JFK – the King of America

By Sighbury @sighbury

“For in the final analysis, our most basic common link is that we all inhabit this small planet. We all breathe the same air. We all cherish our children’s futures. And we are all mortal.”

Today marks the 50th anniversary of the assassination of President Kennedy. The single most significant event to have occurred since 1945. Yeah, check me out with the hyperbole. Such was the magnitude of the event that all who were alive at the time claim to know exactly where they were when they heard the terrible news. Three shots – two direct hits – by a wife-beating, ex-marine, part-time Soviet defector, drastically altered the course of world history, while whole careers have been built around the conspiracies, what if’s and consequences of what occurred that sunny Dallas day by the grassy knoll.

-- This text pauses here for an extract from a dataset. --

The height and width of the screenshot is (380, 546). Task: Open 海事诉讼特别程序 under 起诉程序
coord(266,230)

Kennedy was the last of America’s great statesmen; a movie star president; the last of the famous international playboys. His short, glamorous life and untimely death is of course immensely intriguing. Listen to the speeches, read the books; here was a genuine man of the people, several light years ahead of his time. His story, and that of the Kennedy family, is one that never grows old.

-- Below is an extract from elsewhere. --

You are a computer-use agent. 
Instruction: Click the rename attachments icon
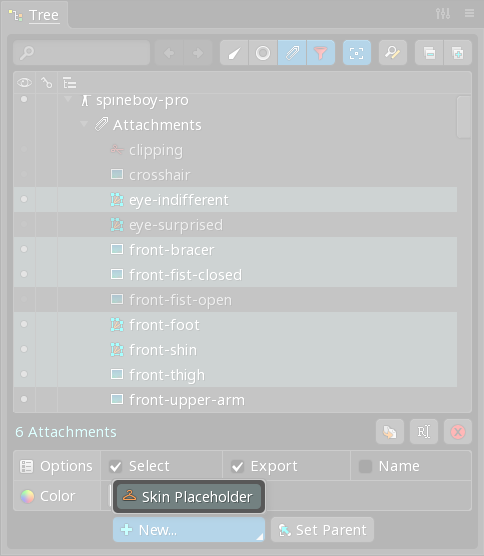click(424, 432)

Which is why when waiting in LA for a flight to Mexico it dawned on me that I could make an unplanned stopover in Dallas to visit the location of one of the 20th century’s most important moments. I also got to sell it to my wife because she realised she could visit Southfork Ranch. Discussion over.

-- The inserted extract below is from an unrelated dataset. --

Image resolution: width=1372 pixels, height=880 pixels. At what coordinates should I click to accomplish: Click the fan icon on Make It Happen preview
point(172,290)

As something of a museum fiend I don’t say this lightly when I nominate The Sixth Floor Museum as the best museum I’ve ever visited. For a start it’s housed in the old Texas School Book Depository which is the building in which Lee Harvey Oswald fired his bolt-action rifle. You actually get to stand within touching distance of the exact spot from which the world briefly stood still. And you don’t get to say that about the Tate Modern.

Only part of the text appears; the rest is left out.